_Given records_.
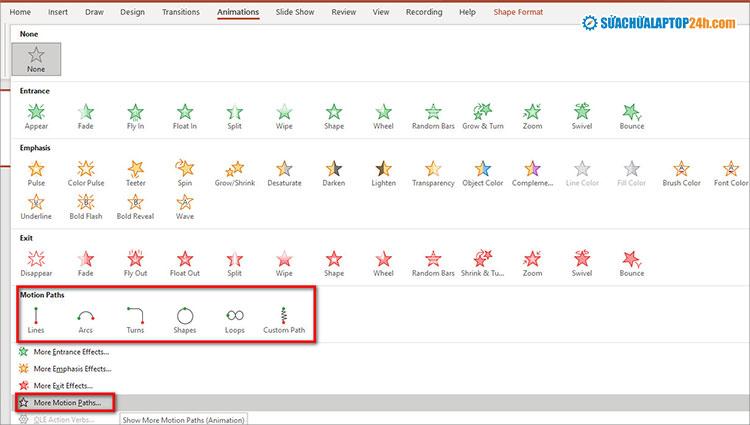Apply the Disappear exit animation

[36, 263]
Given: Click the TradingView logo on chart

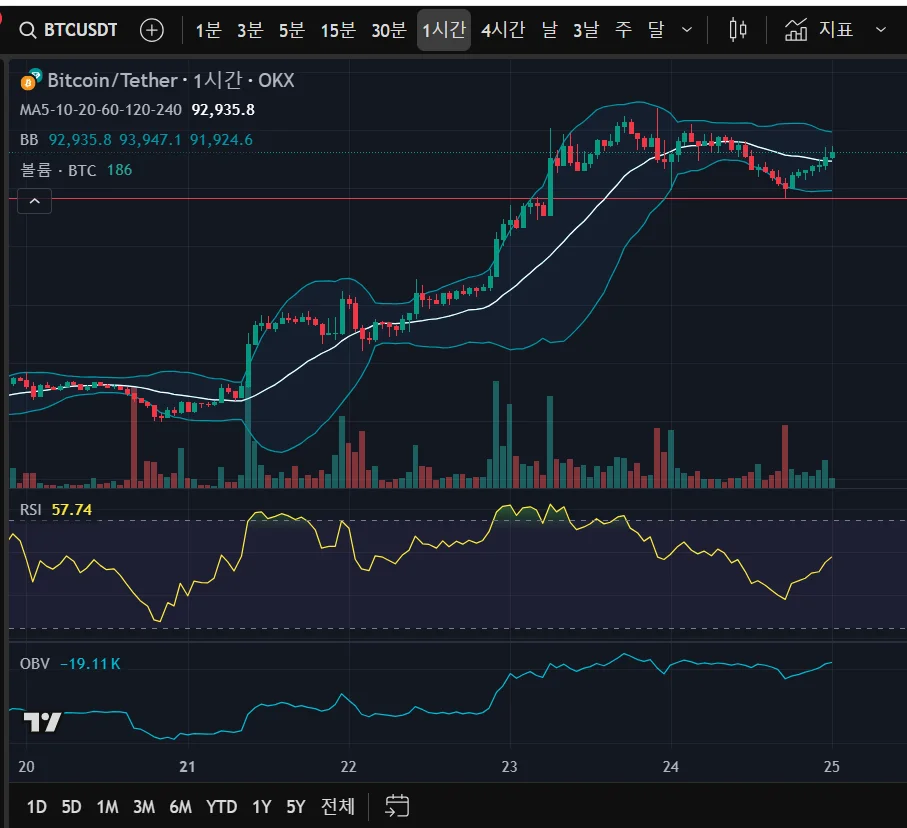Looking at the screenshot, I should pos(43,722).
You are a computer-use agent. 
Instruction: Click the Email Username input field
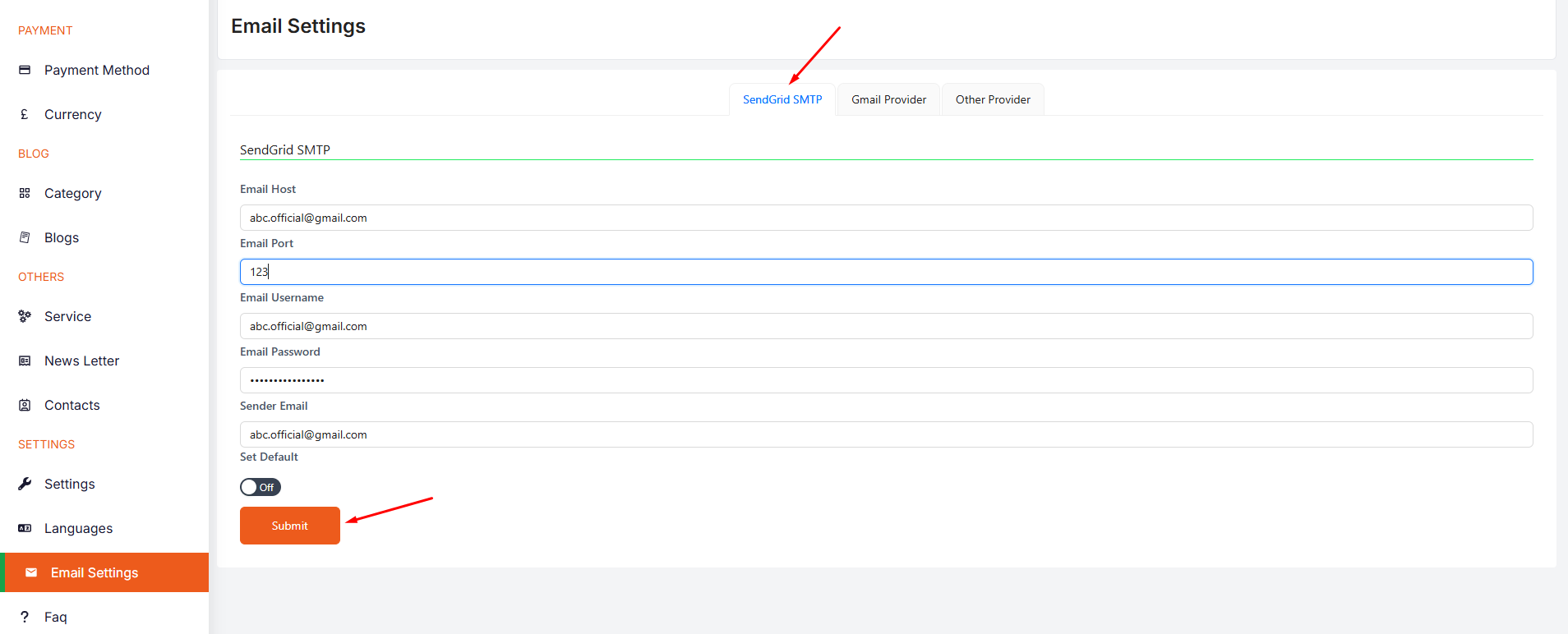point(886,326)
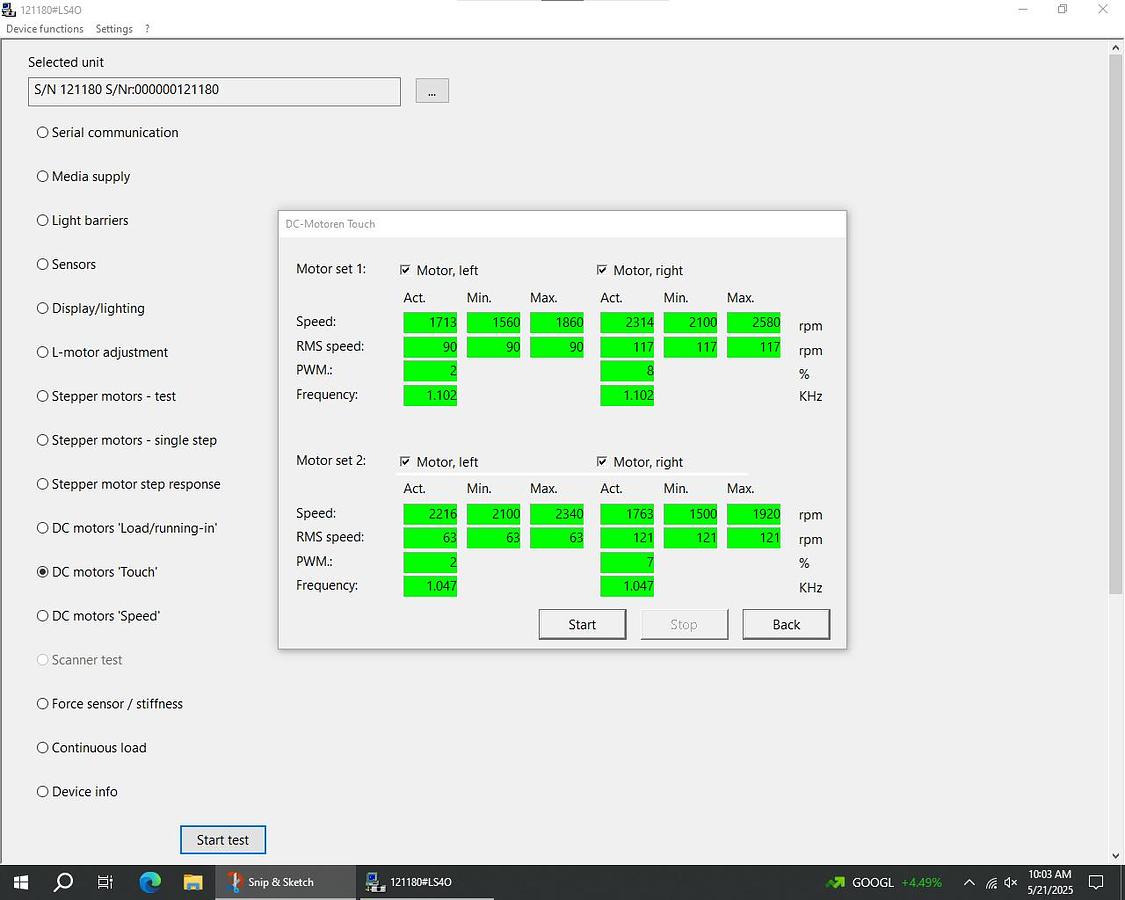Uncheck Motor, right in Motor set 2

[x=602, y=462]
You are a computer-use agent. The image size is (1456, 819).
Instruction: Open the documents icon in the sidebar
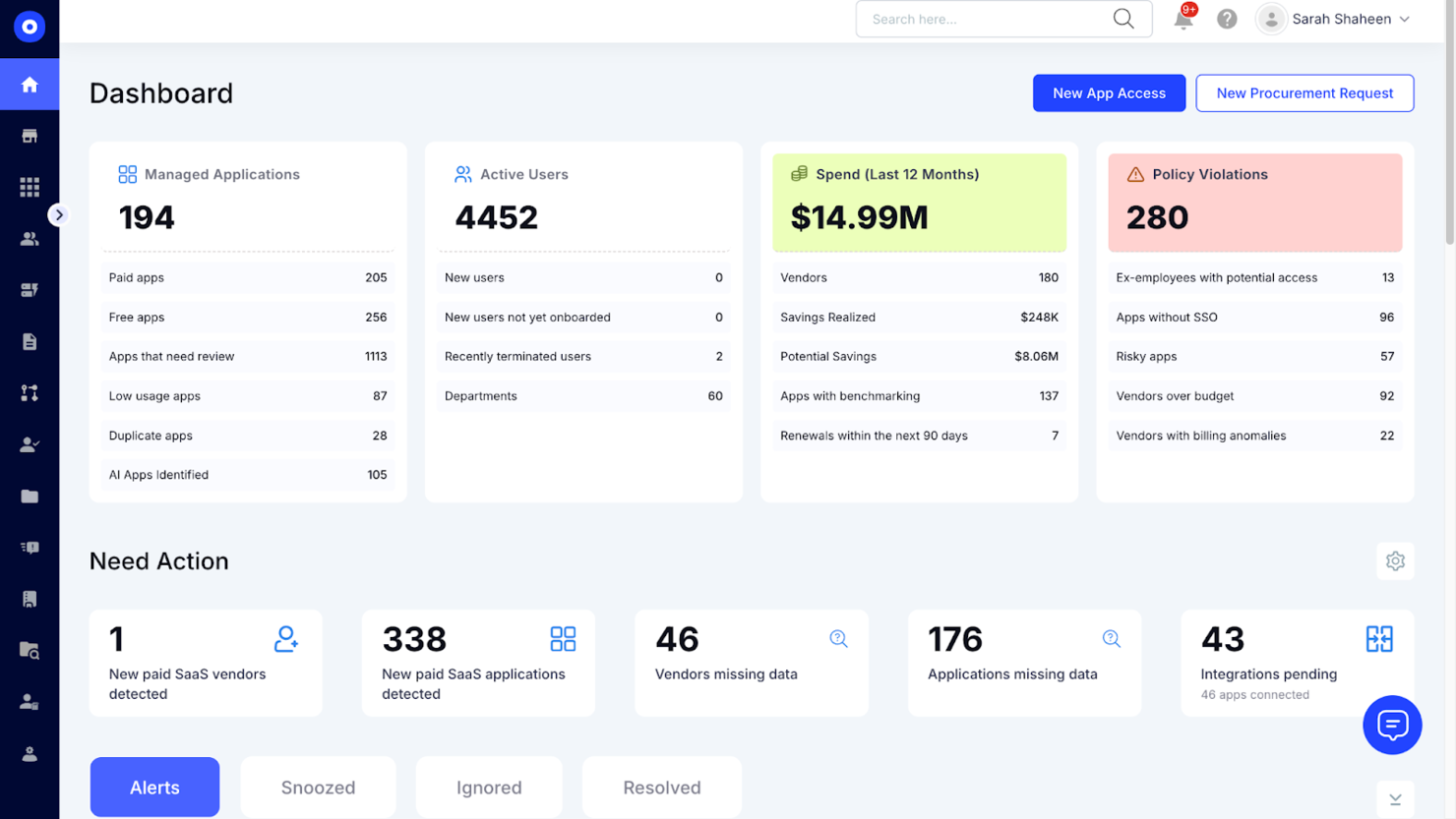[30, 341]
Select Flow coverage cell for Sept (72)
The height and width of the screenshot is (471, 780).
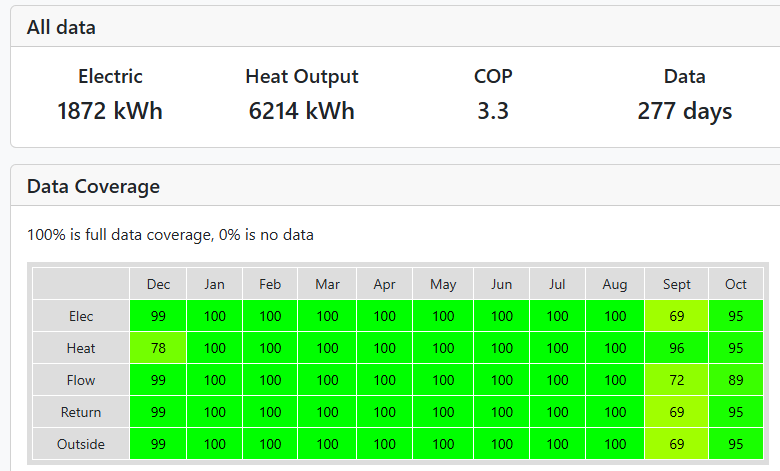tap(676, 380)
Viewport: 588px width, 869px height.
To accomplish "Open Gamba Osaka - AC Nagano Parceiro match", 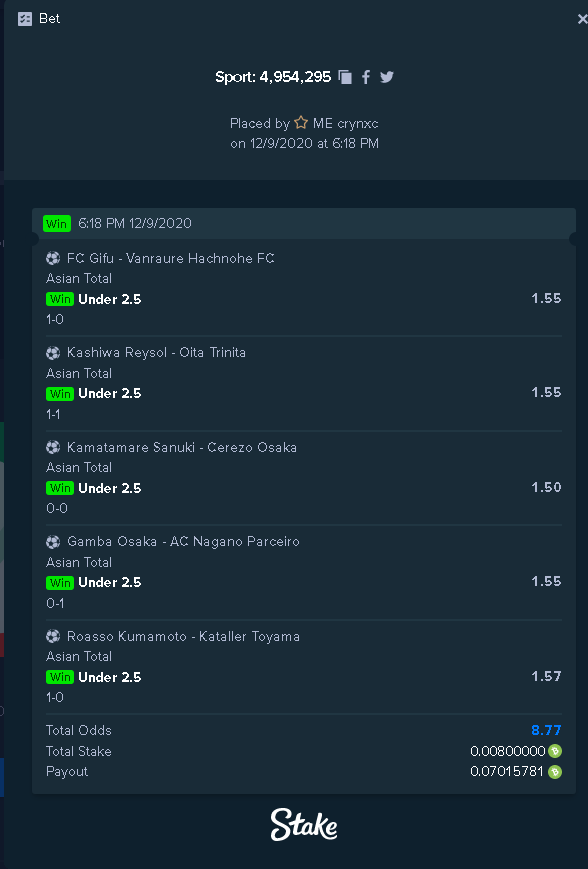I will coord(183,541).
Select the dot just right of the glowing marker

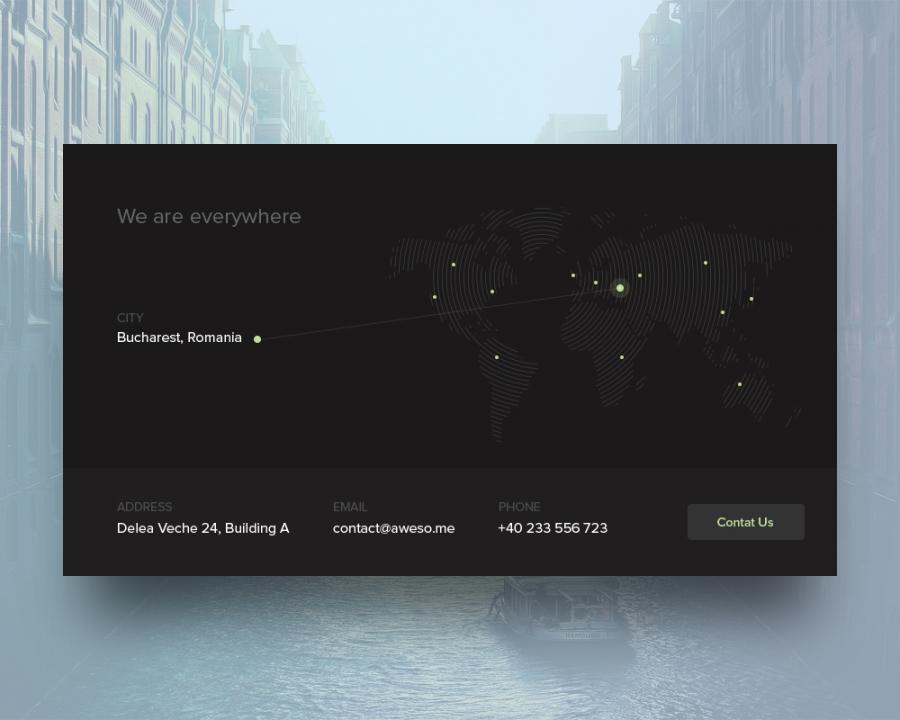(x=640, y=275)
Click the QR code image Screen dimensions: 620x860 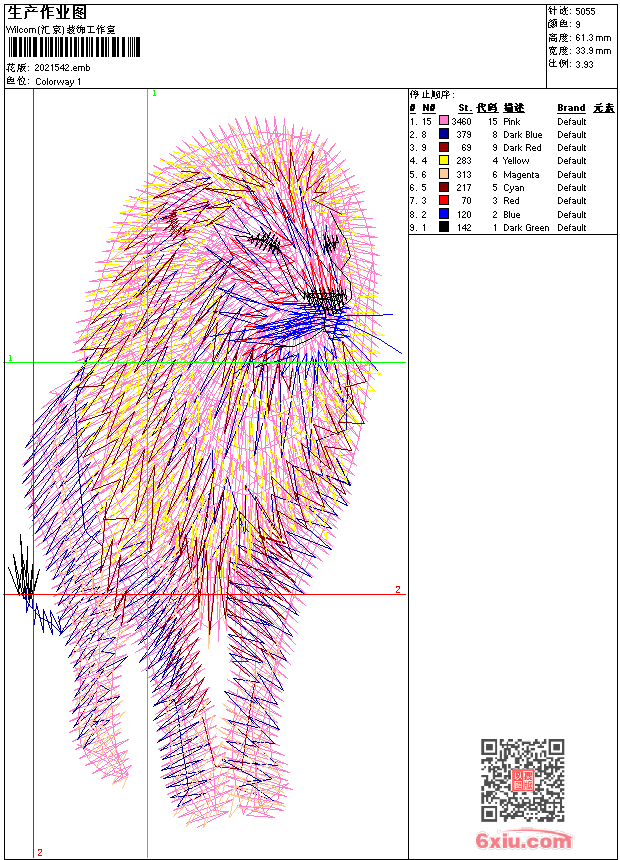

_Exercise instructions_. Scan the listing and copy every line where the string "computer" shows up.

_Answer box_.
You are a computer-use agent. 
You are a computer-use agent. The image size is (1456, 819).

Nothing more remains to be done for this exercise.